Today, I am a humble mother. I have made and I am sure will continue to make my fair share of mistakes. My choices as a young person, as a young mother continue to follow me over a decade later. Yesterday, Savannah and I were talking about my becoming a mom so young, I told her how hard it was being a mother at twenty one. While all my friends were just starting their life as bar hoppers, wearing sexy clothes and sleeping til noon, I was sporting nursing bras and sleep deprived. I wouldn't change a thing, not one second of the time I spent home with her and her siblings. I loved the adventures of navigation life with four small children in tow or just navigating the world's biggest shopping carts, but the truth is, it often wasn't easy.

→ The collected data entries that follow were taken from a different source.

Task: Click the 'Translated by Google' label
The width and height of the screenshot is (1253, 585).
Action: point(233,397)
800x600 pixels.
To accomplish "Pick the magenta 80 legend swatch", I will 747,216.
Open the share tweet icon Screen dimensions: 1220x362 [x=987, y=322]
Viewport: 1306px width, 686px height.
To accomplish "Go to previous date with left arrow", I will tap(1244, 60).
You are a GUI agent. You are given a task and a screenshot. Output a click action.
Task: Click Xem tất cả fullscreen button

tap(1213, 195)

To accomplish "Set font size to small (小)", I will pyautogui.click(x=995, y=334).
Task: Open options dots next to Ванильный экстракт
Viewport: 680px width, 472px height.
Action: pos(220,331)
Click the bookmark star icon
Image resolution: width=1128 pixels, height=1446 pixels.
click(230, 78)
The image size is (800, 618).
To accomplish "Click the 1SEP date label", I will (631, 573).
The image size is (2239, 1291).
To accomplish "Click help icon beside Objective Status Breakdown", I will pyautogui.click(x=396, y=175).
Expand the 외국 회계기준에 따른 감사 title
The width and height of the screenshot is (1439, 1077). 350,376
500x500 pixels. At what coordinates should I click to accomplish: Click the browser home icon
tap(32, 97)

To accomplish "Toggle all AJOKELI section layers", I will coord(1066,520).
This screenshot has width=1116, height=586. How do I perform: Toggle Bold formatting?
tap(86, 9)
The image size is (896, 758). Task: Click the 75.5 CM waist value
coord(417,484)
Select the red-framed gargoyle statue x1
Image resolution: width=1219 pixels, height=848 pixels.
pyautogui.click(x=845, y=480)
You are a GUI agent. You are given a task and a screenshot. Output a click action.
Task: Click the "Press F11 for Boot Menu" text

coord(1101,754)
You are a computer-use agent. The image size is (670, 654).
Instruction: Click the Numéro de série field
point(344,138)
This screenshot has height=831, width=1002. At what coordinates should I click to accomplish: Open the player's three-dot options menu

Today I was reminded that I'm still learning, or possibly the opposite, letting go of the attempt to be the world's best mom. Max and I were getting dressed after swimming lessons at the YMCA. I guess the truth is, I was getting dressed and Max was still naked having a snack on his towel. Everyday I offer to dress him first risking a towel malfunction and a big reveal to the rest of the locker room, but he always responds in his little french accent, "no di-pear" (no diaper) and because he enjoys his snack in the buff. Today was no different and so as I was quickly putting lotion on and getting dressed, I heard someone exclaim, ''he peed!" I quickly turned and low and be hold, there was my little Max, buck naked, standing and peeing in the middle of the locker room floor. I quickly wiped it up and thinking he was done, went back to getting dressed. He wasn't done and peed twice more. In my defense, I was cleaning up number two when number three occurred. He was shooting right and left, I just wasn't fast enough. I just laughed and finally got smart and di-peared him.
In the process clothes got wet and I had to apologize for my son using the women's locker room floor as a urinal, but in the end, it was what it was and we moved on. I think that would maybe be the difference of number one, versus five or six. You begin to learn that you don't have to take every situation too seriously. If you condemn and critique everything you do and every choice you make, you'll make yourself crazy. Let go and let them be naked. If worse comes worse, make sense of it, as I did today when I said out loud, to no one in particular, "it's just pee, and probably chlorinated anyway because of all the pool water he swallowed."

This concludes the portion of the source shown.